## GIVEN DATA
◆ ◆ ◆
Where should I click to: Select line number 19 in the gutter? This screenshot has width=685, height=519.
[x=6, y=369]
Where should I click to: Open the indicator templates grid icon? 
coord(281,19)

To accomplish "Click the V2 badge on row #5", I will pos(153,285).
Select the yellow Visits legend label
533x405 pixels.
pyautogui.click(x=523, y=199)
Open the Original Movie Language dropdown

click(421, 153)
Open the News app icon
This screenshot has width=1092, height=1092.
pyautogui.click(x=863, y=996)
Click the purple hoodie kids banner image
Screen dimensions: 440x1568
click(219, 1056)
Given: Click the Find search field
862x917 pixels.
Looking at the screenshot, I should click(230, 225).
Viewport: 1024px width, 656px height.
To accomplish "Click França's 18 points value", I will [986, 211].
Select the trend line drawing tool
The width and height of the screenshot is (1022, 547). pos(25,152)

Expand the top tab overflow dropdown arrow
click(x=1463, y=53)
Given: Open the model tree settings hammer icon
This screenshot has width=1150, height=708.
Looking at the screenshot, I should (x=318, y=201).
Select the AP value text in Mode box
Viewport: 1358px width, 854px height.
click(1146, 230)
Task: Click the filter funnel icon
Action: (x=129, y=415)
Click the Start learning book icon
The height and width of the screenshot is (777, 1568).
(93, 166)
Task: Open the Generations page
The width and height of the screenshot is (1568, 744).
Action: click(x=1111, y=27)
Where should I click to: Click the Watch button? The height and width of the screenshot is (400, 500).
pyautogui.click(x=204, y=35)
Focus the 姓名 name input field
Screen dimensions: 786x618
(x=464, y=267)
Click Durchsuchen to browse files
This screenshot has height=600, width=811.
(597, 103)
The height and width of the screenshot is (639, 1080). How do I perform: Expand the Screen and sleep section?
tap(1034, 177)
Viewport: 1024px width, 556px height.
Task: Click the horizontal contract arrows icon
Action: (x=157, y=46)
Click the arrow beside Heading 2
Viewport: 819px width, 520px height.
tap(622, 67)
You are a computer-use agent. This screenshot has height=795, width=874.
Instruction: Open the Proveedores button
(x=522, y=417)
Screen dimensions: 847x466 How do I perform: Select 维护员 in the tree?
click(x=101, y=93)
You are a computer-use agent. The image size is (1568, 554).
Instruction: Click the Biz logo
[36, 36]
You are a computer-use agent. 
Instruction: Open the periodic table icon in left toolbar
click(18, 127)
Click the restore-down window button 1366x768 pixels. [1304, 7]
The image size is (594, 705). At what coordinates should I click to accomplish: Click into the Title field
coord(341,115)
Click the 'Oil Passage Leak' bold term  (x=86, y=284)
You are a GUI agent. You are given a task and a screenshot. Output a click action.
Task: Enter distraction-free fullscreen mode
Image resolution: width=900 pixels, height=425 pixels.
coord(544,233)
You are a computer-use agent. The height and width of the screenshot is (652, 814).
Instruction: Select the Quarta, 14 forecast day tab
◆ ◆ ◆
## TASK REQUIREMENTS
Using the entries above, return each line in which the word "agent" occurs.

## EXERCISE OUTPUT
You are a computer-use agent. This screenshot has height=795, width=874.
You are a computer-use agent. The image size is (1568, 554).
You are a computer-use agent. 
You are a GUI agent. You are given a task and a screenshot. Output a click action.
You are a computer-use agent. The height and width of the screenshot is (652, 814).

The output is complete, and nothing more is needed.